Las ciencias ambientales y el conservacionismo han caminado juntos durante años para avanzar en el conocimiento de la naturaleza, de su evolución y de los efectos de la acción humana en ella. Apelar a esta unión como novedad no tiene sentido para politizar marcas personales, en cambio, señalar que unas voces pesan más que otras en la toma de decisiones que conciernen al futuro de nuestra especie en el planeta a través de la desobediencia civil constituye una reivindicación más que legítima a la que es impropio lanzar dardos.

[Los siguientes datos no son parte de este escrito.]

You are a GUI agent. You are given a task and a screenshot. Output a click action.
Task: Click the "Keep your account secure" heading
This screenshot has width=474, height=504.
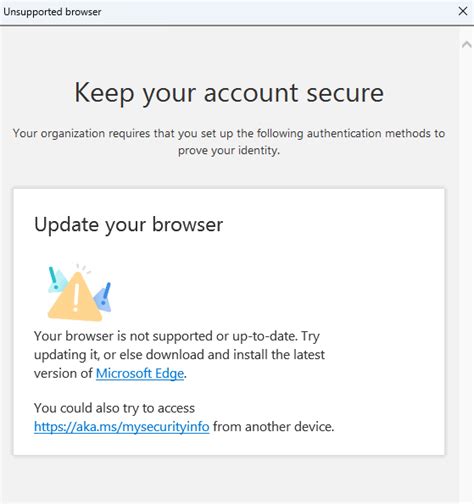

Aunque no es menos cierto que la ciencia debe siempre atender a las líneas rojas que marca el discurso ecologista cuando estos movimientos apelan a una culpabilidad general de la sociedad de la emergencia climática, cuando la cultura de la culpa debería haberse extinguido a favor de la cultura de la responsabilidad al separar el método científico del sistema de creencias.
En tiempos del constitucionalismo cosmopolita, siempre amenazado por los intereses de poder, como sufrimos en la actual guerra por la energía que tambalea a Europa, el derecho internacional de los derechos humanos se concreta, como señala el jurista Javier de Lucas en su magnífico libro Decir No. El imperativo de la desobediencia, en los objetivos de la Agenda 2030, comenzando por la lucha global contra la emergencia climática: “La danza como lucha en un pas de deux que se vive y se amplía (pas de plusieurs) como lucha alegre con los demás, no contra los demás. Esa lucha alegre es el sentido más noble de la protesta cívica, de la desobediencia civil”.